Machete Kills Review

Machete Kills
Inexpressive ex-Federale Machete (Trejo) is recruited by the American President (Estevez) to deal with an insane Mexican ex-cartel man-cum-revolutionary (Bichir) who has a nuke pointed at Washington.

by Dan Jolin |
Published on
Release Date:

11 Oct 2013

Running Time:

100 minutes

Certificate:

TBC

Original Title:

Machete Kills

Machete is back. Did we want him back? Who fuckin’ cares? He’s back anyway, in the sequel to the movie of the minute-long faux trailer which appeared in a double-bill feature (Grindhouse) that barely anyone saw.
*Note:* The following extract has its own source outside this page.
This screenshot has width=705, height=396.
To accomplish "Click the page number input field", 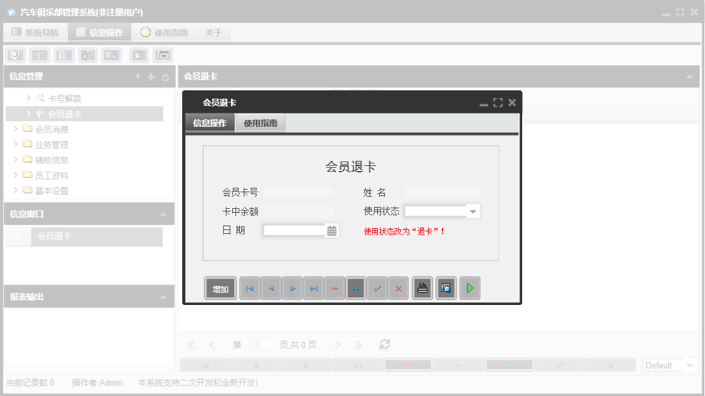I will tap(262, 344).
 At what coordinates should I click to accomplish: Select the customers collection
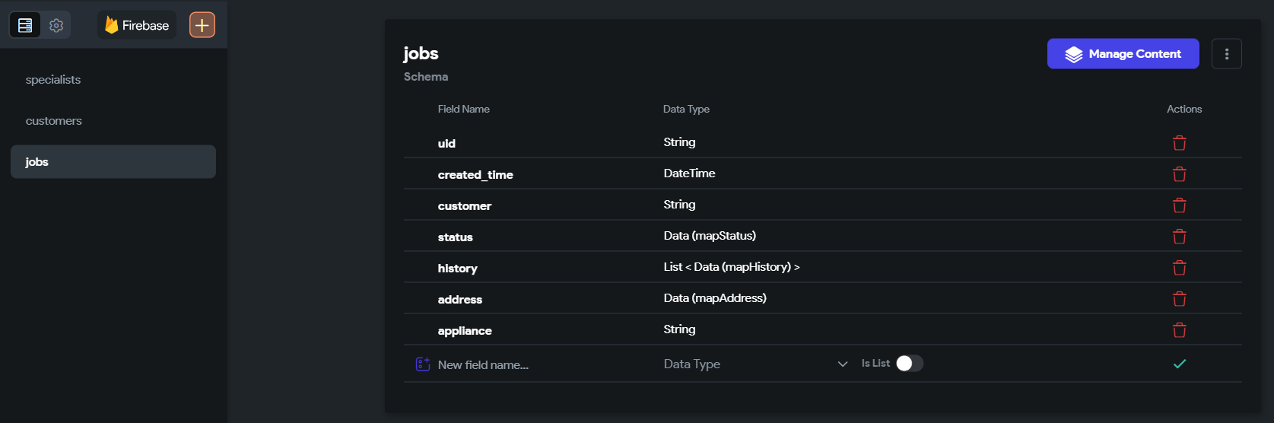coord(54,121)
In the modern studio system, this could never happen. But Machete don’t need greenlights. Machete Kills is another Rodriguez backyard production: cheap, cheerful and no doubt comfortably profitable. It’s an admirable business model, but the same can’t always be said of its output. Like its predecessor, this is a knowing killer-B pastiche, an outré Mexploitationer which attempts to make a virtue of its visual and storytelling sloppiness, as if Rodriguez is showing all his Get Out Of Jail Free cards and flashing a big, winning grin.

Well, that only gets him so far. It doesn’t excuse the dank whiff of sexism which pervades both Machetes. Giving Sofía Vergara a machine-gun DD-bra doesn’t count as empowerment. It also doesn’t excuse lines like, “I chewed my father’s balls off… with my teeth!” (spoken, again, by the poor Vergara). But it’s all a joke right? Lighten the fuck up, dude!... Thus could any attempt at a serious discussion about Machete Kills end.
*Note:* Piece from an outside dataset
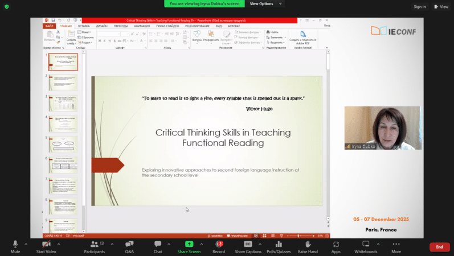The image size is (454, 256).
Task: Start recording with the Record button
Action: click(219, 246)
Like a Grindhouse Woody Allen, Rodriguez attracts much talent, albeit off the boil, to his high-turnover cheapies, here once more surrounding Danny Trejo (not actually a terrible actor, but as Machete directed to possess all the charisma of a tree stump) with game-for-a-laugh famous faces in a series of stunt cameos. Which, frankly, are the film’s biggest attraction. Walton Goggins, Cuba Gooding Jr., Antonio Banderas and, yeah, Lady Gaga all appear — playing the same character. Charlie Sheen, who in the opening credits is “introduced” with his real name Carlos Estevez, plays “the President of the fuckin’ United States, man”. And Mel Gibson kicks things up a notch whenever he appears — aided by the fact that by the time he arrives, Rodriguez has decided this is in fact a semi-sci-fi Bond spoof with Moonraker’s plot and Gibson as his version of Hugo Drax. Who wears a turquoise uniform and, in one scene, attacks Trejo with a Klingon bat’leth. Thus does this attempt at a serious review of Machete Kills end.

Violent, silly, embarrassing, clumsy, confusing, juvenile, occasionally offensive, occasionally a little bit fun.